There’s also no such thing as “free” time, even though we’ve brought the full force of technology to bear in our attempts to create more discretionary time in our 86,400 seconds of every day. Cooking and cleaning time has been drastically reduced by the introduction of appliances and “convenience” foods, and I love my washer and dryer, as well as my refrigerator, freezer and stove. It’s common that they are all going simultaneously, in fact.
But sadly it seems whatever free time we created has been sucked up by other activities: longer office hours, longer commutes, more activities for ourselves and/or our children and more hours spent in front of an electronic screen, whether it’s a computer or television. (Or for those of us who are multi-taskers, both. Simultaneously.)
I fear we have made some poor trades in our relentless pursuit of “free” time, starting with cooking. Or the dearth thereof. Our grandmothers (and for some of us, our mothers) thought nothing of taking fresh, raw ingredients every day and preparing them into delicious, nourishing food for their family – there were no other options. Eating out was a rare treat. Food was never fast, except maybe the occasional grilled cheese sandwich.
Yes, it took time to cook beans or a roast, or to make cornbread or biscuits from scratch. But whether they recognized it or not, they had the advantage of knowing – and controlling- exactly what they fed their families. Now many families rely on purchased meals for more dinners than not. (Let’s face facts: there is nothing happy or healthy about a drive-thru dinner.) For many families, a home-cooked dinner consists of heating up frozen, canned or boxed prepared “food” full of unpronounceable chemicals and laden with salt and sugar to preserve them.
Time and again, economists have pointed out that foods made from basic staples (dried beans, pasta and rice) and plain vegetables and meats are the most economical food choices, bar none. It makes sense there’s a price to be paid for the convenience of someone else cleaning, dicing and cooking, even if that “someone” is an assembly line of robots and minimum-wage workers.
The hidden cost is even more insidious – our backsides are bloating and our arteries are clogging, even as our wallets are shrinking.
|What is our family’s health worth to us?

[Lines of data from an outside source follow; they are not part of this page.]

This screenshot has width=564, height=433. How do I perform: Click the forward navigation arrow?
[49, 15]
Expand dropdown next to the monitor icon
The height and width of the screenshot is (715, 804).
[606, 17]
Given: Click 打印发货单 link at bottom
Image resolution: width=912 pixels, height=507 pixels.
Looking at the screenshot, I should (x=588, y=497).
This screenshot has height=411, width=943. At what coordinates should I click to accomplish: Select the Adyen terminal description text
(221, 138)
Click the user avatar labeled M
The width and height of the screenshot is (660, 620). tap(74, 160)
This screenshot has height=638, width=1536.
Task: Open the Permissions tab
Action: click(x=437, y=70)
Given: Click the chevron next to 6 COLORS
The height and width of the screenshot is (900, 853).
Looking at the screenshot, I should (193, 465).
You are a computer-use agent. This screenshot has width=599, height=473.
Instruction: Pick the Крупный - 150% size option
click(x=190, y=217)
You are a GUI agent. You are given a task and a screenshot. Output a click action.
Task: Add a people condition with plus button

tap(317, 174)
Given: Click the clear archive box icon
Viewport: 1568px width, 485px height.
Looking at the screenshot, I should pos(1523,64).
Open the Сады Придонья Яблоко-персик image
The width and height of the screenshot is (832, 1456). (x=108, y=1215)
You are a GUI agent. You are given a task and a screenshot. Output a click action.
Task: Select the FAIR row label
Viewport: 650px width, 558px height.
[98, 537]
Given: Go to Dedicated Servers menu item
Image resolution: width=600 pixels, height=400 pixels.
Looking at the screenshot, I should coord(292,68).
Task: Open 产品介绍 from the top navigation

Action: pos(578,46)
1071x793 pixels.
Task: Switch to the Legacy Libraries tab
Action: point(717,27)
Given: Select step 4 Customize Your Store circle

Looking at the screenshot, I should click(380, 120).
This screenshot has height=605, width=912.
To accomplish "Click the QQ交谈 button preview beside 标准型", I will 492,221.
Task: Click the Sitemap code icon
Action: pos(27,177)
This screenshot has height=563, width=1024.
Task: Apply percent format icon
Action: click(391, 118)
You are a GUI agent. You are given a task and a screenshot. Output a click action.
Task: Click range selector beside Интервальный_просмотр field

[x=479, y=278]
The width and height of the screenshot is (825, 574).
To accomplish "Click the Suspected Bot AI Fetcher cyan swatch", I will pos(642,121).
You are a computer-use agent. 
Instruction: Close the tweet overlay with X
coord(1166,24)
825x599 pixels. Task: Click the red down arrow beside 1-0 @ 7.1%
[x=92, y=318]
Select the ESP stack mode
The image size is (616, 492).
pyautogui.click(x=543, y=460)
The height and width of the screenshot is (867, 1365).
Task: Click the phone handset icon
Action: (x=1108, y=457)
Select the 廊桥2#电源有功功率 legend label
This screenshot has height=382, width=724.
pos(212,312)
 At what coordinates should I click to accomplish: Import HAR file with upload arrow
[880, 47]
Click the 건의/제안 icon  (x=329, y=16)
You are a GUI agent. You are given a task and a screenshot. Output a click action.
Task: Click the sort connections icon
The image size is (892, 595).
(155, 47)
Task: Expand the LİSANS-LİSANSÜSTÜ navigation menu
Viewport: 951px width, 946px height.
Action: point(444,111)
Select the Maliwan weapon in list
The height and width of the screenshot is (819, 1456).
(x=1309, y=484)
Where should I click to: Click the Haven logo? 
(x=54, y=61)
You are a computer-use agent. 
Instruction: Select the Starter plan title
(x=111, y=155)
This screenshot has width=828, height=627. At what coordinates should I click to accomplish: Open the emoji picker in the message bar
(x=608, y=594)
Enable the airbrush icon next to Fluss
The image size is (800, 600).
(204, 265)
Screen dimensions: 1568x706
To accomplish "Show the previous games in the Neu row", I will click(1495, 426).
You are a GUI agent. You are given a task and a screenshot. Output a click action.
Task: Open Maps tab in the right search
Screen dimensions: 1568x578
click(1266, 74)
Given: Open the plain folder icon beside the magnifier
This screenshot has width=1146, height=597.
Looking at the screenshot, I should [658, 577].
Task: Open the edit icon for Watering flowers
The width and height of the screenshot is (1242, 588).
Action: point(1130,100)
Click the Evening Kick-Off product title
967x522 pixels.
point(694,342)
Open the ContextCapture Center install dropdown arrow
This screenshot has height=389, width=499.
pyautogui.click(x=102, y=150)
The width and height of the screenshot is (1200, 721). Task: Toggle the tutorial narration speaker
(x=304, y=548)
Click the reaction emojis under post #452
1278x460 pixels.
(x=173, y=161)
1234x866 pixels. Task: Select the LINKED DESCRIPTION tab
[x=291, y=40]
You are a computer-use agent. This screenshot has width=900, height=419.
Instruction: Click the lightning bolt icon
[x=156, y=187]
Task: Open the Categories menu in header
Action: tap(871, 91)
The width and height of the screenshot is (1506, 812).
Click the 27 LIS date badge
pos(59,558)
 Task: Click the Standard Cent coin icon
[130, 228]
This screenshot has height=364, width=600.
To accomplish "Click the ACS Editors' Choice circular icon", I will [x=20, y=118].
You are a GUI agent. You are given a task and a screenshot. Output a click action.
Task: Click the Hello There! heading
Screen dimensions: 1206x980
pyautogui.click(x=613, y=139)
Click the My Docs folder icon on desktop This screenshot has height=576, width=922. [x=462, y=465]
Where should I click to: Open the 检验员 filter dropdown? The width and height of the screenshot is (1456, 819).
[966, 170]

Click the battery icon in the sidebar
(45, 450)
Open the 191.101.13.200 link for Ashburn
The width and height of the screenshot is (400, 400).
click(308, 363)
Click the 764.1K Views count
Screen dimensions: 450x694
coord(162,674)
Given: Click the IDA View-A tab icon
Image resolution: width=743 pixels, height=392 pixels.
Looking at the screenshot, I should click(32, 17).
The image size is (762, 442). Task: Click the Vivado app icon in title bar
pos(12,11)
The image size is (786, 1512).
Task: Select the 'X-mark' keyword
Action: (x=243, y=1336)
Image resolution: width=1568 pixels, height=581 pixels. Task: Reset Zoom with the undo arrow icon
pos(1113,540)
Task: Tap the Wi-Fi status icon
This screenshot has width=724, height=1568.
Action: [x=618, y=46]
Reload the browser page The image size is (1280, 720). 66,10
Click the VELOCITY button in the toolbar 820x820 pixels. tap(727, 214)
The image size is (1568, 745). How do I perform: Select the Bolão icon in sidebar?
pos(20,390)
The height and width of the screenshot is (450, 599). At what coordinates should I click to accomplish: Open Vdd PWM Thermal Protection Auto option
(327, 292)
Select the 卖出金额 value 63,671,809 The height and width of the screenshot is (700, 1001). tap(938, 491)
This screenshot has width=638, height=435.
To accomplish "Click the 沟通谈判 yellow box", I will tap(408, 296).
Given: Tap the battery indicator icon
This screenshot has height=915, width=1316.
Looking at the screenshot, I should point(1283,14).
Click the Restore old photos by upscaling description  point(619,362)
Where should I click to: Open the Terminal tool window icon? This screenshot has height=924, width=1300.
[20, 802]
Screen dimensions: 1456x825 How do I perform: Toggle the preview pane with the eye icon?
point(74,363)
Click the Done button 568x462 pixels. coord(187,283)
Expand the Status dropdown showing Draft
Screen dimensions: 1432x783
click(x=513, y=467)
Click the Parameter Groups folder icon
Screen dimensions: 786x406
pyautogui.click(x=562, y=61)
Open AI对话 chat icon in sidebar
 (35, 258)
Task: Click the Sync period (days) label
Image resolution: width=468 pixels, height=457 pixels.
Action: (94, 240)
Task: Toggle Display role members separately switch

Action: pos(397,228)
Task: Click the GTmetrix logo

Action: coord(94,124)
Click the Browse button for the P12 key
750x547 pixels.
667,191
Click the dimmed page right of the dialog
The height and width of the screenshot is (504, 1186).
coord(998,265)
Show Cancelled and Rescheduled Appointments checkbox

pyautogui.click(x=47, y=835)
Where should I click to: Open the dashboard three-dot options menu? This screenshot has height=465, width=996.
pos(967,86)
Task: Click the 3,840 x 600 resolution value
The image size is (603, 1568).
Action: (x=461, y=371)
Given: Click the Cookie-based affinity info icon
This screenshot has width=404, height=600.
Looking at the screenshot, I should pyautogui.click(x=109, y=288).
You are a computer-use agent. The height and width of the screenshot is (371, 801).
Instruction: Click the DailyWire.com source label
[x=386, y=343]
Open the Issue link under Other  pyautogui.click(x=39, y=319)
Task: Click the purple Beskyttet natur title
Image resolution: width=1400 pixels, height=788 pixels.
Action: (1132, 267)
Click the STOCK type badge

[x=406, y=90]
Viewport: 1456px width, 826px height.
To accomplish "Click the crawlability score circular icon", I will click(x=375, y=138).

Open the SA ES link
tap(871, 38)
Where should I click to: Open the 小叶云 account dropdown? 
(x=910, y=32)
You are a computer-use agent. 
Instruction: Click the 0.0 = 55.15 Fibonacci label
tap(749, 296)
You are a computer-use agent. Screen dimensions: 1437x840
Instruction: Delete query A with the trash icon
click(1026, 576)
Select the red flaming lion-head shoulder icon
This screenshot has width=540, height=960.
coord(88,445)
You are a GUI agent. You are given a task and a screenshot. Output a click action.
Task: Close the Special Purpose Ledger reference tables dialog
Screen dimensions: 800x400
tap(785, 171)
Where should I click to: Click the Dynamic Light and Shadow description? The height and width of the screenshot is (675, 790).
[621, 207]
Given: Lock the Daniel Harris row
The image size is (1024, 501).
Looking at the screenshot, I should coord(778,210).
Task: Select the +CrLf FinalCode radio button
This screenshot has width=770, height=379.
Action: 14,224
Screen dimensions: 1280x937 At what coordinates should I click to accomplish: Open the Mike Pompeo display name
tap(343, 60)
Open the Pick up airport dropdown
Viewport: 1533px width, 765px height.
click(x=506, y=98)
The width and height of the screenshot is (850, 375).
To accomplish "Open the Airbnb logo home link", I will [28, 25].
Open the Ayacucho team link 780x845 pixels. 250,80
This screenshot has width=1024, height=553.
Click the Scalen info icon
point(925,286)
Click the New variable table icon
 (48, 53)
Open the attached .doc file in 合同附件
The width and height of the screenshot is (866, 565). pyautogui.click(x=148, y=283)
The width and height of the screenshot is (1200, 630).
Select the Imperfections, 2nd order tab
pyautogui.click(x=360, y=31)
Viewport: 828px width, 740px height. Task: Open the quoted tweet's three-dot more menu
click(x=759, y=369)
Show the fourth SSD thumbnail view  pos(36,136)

I know (I do!!!!) that it’s not easy to choose to spend any of our “free” time preparing food, especially if you view it as a drudgery or chore. That choice may be harder if you lack confidence and experience. And even your best efforts may be met with resistance if your family’s palates are hardened through repeated exposure to high doses of fat, salt and sugar, courtesy of processed foods. That’s a lot of negatives to overcome.
But look at the positives: a gradual shift toward real food is healthier and eases your family’s cash outlay. Whether they realize or appreciate it now, your children will one day be glad you established a tradition of weeknight family dinners, prepared and eaten at home. It’s worth it when you find recipes your family likes and their eyes light up when they hear (or smell) a favorite is on the nightly menu. That seems like more than a fair trade for the investment of some time and effort in the kitchen most evenings. And who knows, you might find yourself enjoying it more than when you spent that time in other pursuits.
I hope the recipes and ideas I post will help others to take control of their family’s nutrition and finances. It may not seem natural or easy at first, but anyone can choose to invest some time into weaning their family off convenience foods and introducing real food to their table. One of my favorite Facebook feeds is LifeHacker, and they recently gave a list of foods that everyone should know how to cook. It’s a decent list, and if you start with basics like spaghetti sauce and chicken soup, you can slowly fill in with other favorites you and your family like. Once you’ve established a repertoire of “thumbs-up” recipes, you can look for make/freeze adaptations like once-a-month cooking. A few hours of prepping and freezing once every few weeks can mean a month of hot, delicious dinners on your table faster than the pizza guy can deliver. Not to mention way cheaper.
Since there’s really no such thing as a free lunch, or free time, let’s choose wisely how we spend our family’s time and money.